Here the whole listing must be retyped exactly, with no line omitted.
[[ Excerpted data open ]]
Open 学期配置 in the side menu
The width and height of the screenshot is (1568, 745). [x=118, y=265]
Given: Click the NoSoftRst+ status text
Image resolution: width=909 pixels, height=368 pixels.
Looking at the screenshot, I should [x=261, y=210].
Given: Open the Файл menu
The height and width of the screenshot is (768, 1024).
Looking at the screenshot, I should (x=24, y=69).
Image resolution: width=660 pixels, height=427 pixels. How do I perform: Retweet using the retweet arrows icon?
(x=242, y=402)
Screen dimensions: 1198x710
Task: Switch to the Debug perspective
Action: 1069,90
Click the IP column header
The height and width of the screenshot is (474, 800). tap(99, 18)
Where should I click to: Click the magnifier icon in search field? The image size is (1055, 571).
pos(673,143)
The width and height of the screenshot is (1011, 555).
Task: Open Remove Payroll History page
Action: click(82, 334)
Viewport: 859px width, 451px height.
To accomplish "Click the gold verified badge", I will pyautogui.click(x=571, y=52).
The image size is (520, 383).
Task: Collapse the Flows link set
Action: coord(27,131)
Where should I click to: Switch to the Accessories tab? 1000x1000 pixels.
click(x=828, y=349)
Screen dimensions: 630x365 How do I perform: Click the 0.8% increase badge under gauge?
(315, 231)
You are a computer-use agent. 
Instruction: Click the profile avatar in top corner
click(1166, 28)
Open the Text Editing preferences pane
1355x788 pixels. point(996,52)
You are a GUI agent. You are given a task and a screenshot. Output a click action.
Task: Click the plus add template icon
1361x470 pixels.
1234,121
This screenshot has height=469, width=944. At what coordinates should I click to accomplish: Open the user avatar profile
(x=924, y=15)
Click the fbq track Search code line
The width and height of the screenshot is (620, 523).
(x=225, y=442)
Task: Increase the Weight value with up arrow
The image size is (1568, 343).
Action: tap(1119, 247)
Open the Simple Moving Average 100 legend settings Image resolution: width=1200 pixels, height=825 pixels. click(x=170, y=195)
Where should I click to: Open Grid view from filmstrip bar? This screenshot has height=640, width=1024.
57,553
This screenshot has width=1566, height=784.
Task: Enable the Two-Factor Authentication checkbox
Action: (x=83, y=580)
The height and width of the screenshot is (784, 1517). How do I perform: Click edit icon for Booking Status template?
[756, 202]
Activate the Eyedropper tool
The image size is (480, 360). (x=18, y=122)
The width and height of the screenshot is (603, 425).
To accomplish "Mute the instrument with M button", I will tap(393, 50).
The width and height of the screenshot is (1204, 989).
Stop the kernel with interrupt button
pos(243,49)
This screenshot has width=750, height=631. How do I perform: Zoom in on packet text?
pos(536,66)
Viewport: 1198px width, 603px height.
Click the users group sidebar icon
[[ Excerpted data closed ]]
--- Answer to this task ---
Open 学期配置 in the side menu
The width and height of the screenshot is (1568, 745). [x=118, y=265]
Given: Click the NoSoftRst+ status text
Image resolution: width=909 pixels, height=368 pixels.
Looking at the screenshot, I should [x=261, y=210].
Given: Open the Файл menu
The height and width of the screenshot is (768, 1024).
Looking at the screenshot, I should (x=24, y=69).
Image resolution: width=660 pixels, height=427 pixels. How do I perform: Retweet using the retweet arrows icon?
(x=242, y=402)
Screen dimensions: 1198x710
Task: Switch to the Debug perspective
Action: 1069,90
Click the IP column header
The height and width of the screenshot is (474, 800). tap(99, 18)
Where should I click to: Click the magnifier icon in search field? The image size is (1055, 571).
pos(673,143)
The width and height of the screenshot is (1011, 555).
Task: Open Remove Payroll History page
Action: click(82, 334)
Viewport: 859px width, 451px height.
To accomplish "Click the gold verified badge", I will pyautogui.click(x=571, y=52).
The image size is (520, 383).
Task: Collapse the Flows link set
Action: coord(27,131)
Where should I click to: Switch to the Accessories tab? 1000x1000 pixels.
click(x=828, y=349)
Screen dimensions: 630x365 How do I perform: Click the 0.8% increase badge under gauge?
(315, 231)
You are a computer-use agent. 
Instruction: Click the profile avatar in top corner
click(1166, 28)
Open the Text Editing preferences pane
1355x788 pixels. point(996,52)
You are a GUI agent. You are given a task and a screenshot. Output a click action.
Task: Click the plus add template icon
1361x470 pixels.
1234,121
This screenshot has height=469, width=944. At what coordinates should I click to accomplish: Open the user avatar profile
(x=924, y=15)
Click the fbq track Search code line
The width and height of the screenshot is (620, 523).
(x=225, y=442)
Task: Increase the Weight value with up arrow
The image size is (1568, 343).
Action: tap(1119, 247)
Open the Simple Moving Average 100 legend settings Image resolution: width=1200 pixels, height=825 pixels. click(x=170, y=195)
Where should I click to: Open Grid view from filmstrip bar? This screenshot has height=640, width=1024.
57,553
This screenshot has width=1566, height=784.
Task: Enable the Two-Factor Authentication checkbox
Action: (x=83, y=580)
The height and width of the screenshot is (784, 1517). How do I perform: Click edit icon for Booking Status template?
[756, 202]
Activate the Eyedropper tool
The image size is (480, 360). (x=18, y=122)
The width and height of the screenshot is (603, 425).
To accomplish "Mute the instrument with M button", I will tap(393, 50).
The width and height of the screenshot is (1204, 989).
Stop the kernel with interrupt button
pos(243,49)
This screenshot has width=750, height=631. How do I perform: Zoom in on packet text?
pos(536,66)
Viewport: 1198px width, 603px height.
Click the users group sidebar icon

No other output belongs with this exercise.